* _HOW TO COMPLETE THIS TASK_
The reply is to be an exact repetition of the entries that follow, with each picture left out.

* _PROVIDED RECORDS_
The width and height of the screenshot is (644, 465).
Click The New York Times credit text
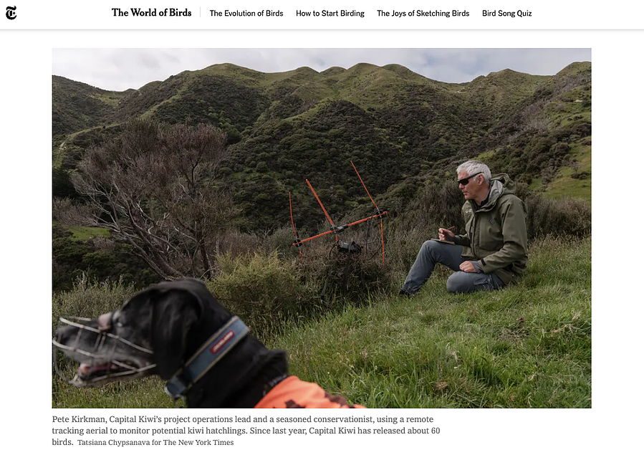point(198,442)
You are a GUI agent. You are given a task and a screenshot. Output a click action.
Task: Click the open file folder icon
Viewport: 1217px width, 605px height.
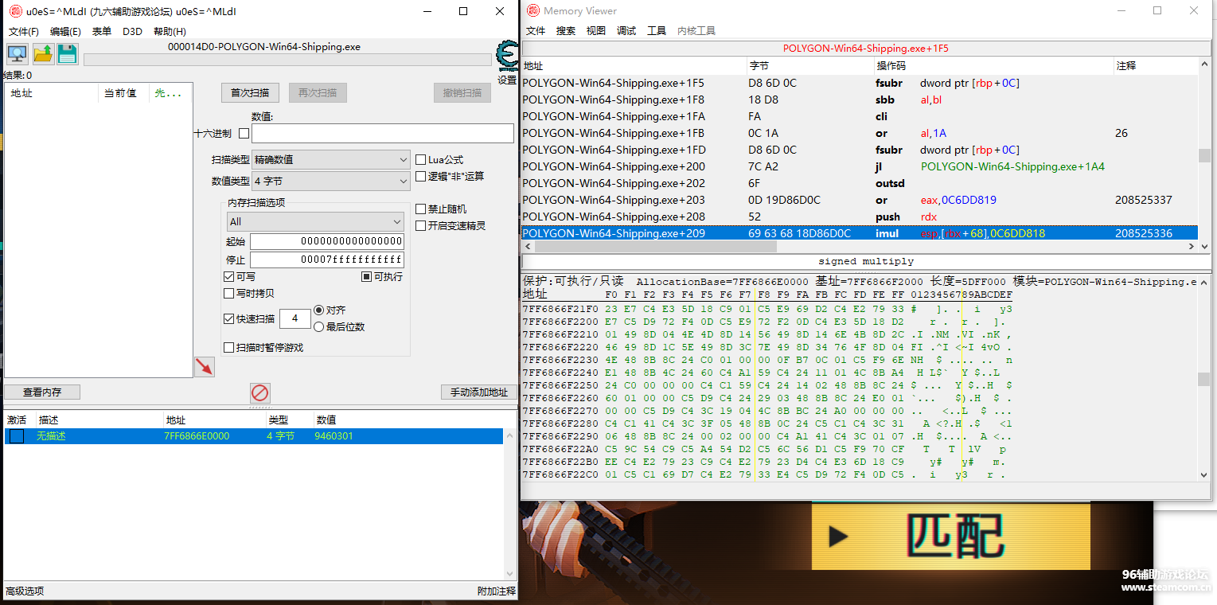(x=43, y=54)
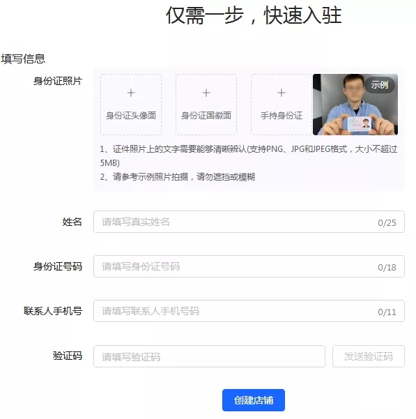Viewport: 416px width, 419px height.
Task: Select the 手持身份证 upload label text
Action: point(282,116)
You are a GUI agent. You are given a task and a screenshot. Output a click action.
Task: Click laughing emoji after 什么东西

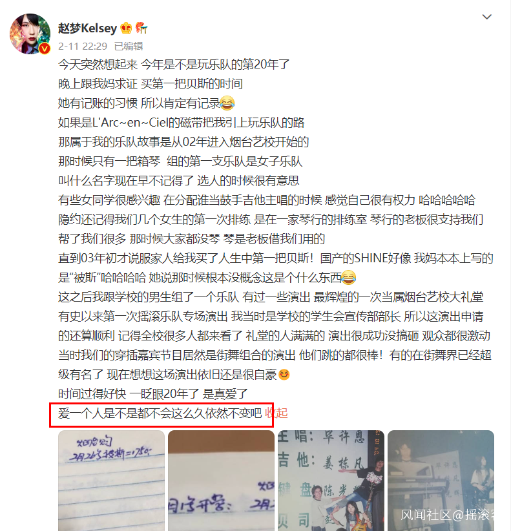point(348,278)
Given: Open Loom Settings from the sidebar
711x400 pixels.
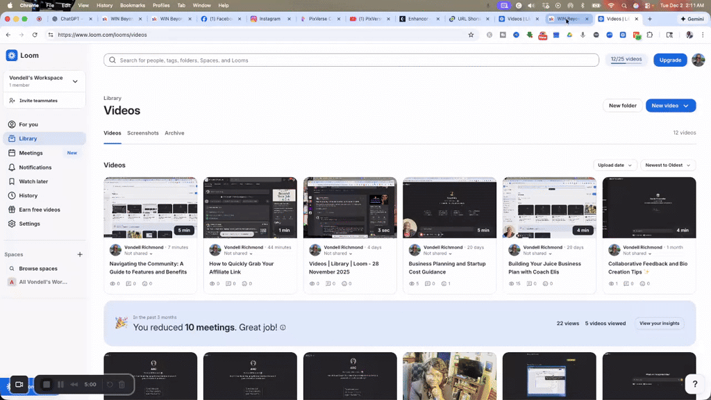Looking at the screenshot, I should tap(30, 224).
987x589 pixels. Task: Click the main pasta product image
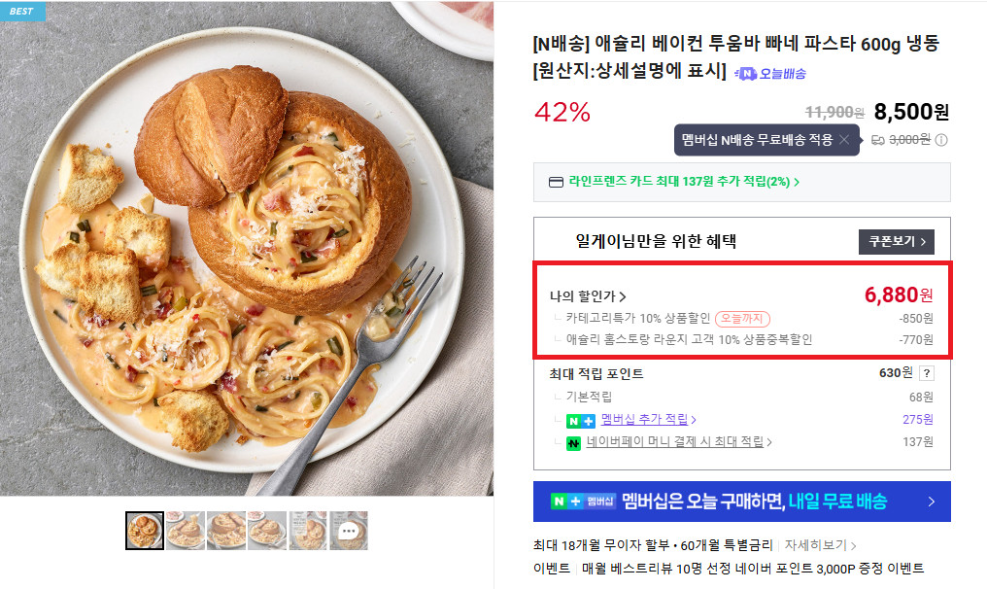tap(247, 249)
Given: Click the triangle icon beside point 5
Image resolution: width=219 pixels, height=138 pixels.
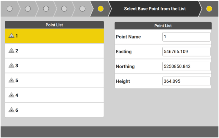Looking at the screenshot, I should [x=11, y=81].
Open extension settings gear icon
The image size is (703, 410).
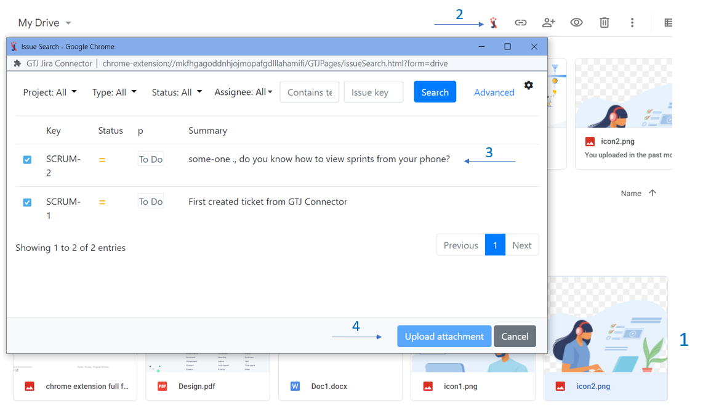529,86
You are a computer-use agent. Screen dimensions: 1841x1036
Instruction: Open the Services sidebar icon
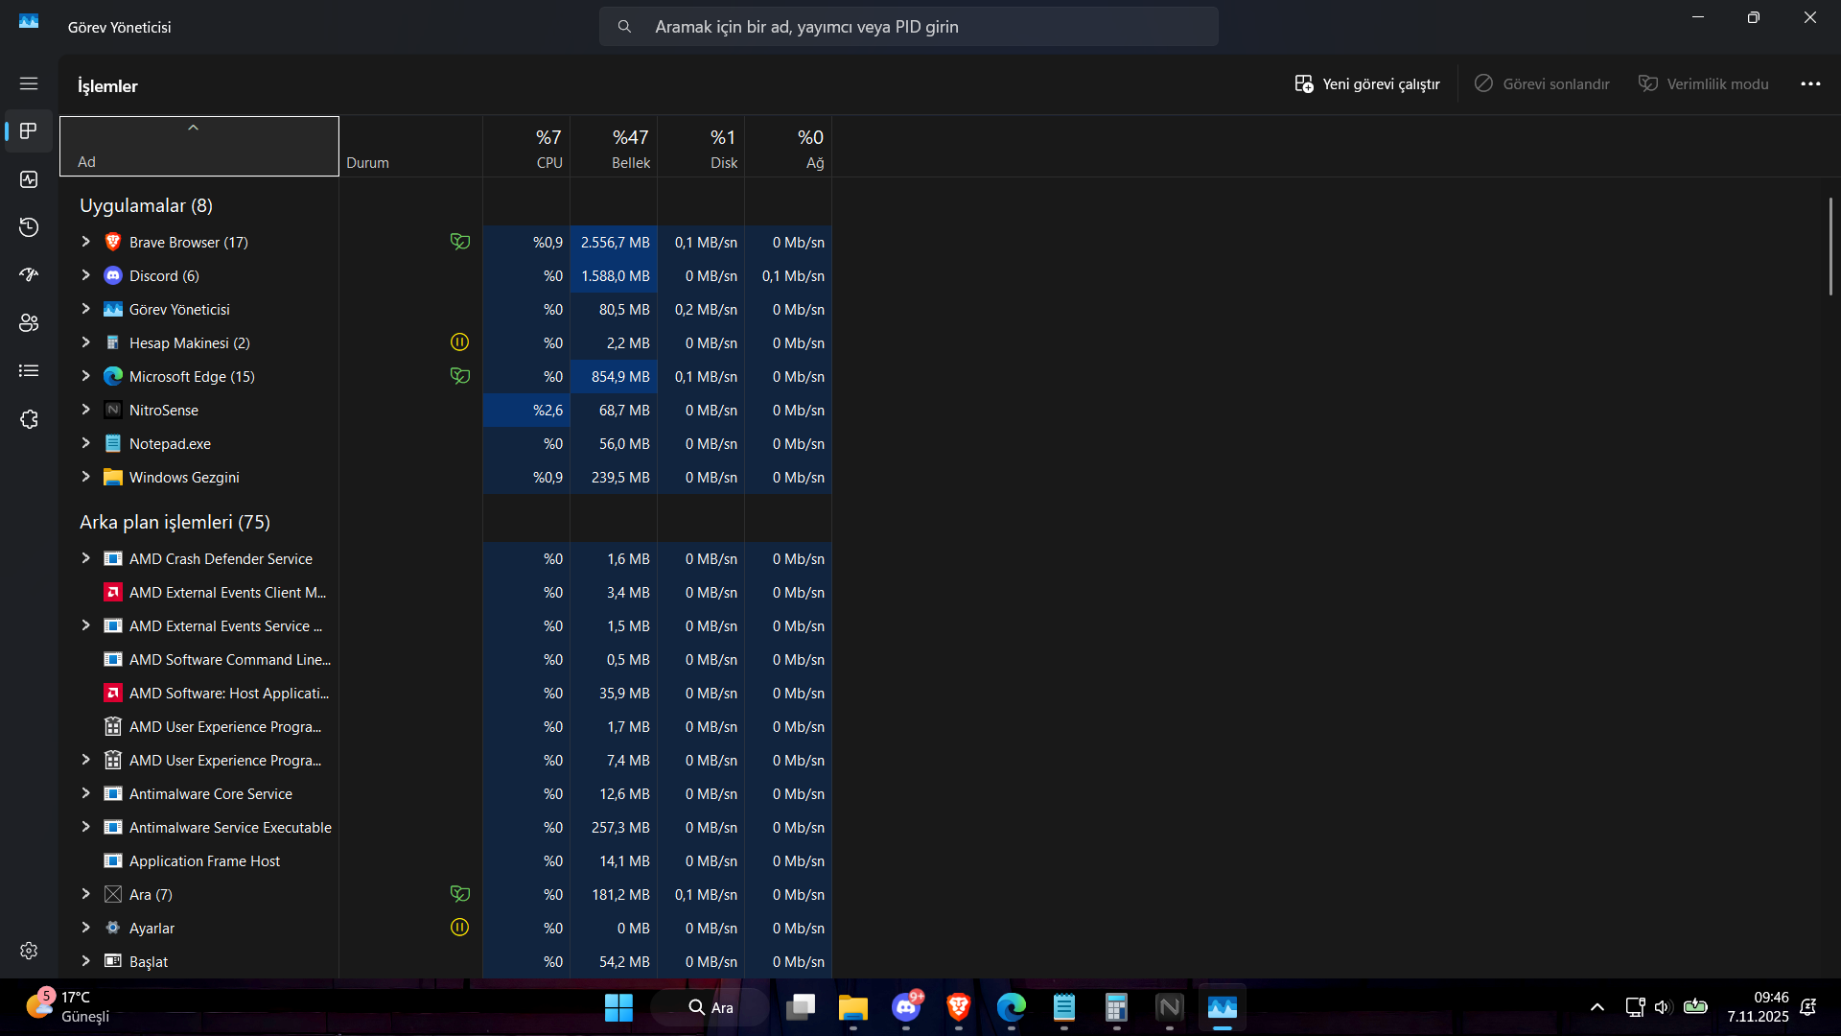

* _RESULT OF THE TASK_
The width and height of the screenshot is (644, 465).
Click The New York Times credit text
point(198,442)
You are a GUI agent. You are given a task and a screenshot. Output a click action.
Task: Click the open file folder icon
Viewport: 1217px width, 605px height.
(x=43, y=54)
Viewport: 416px width, 419px height.
Task: Select the 手持身份证 upload label text
Action: point(282,116)
You are a GUI agent. You are given a task and a screenshot. Output a click action.
Task: Click laughing emoji after 什么东西

point(348,278)
Given: Open Loom Settings from the sidebar
711x400 pixels.
Looking at the screenshot, I should tap(30, 224).
987x589 pixels. Task: Click the main pasta product image
tap(247, 249)
Given: Click the triangle icon beside point 5
Image resolution: width=219 pixels, height=138 pixels.
Looking at the screenshot, I should [x=11, y=81].
Open extension settings gear icon
The image size is (703, 410).
529,86
You are a computer-use agent. Screen dimensions: 1841x1036
Instruction: Open the Services sidebar icon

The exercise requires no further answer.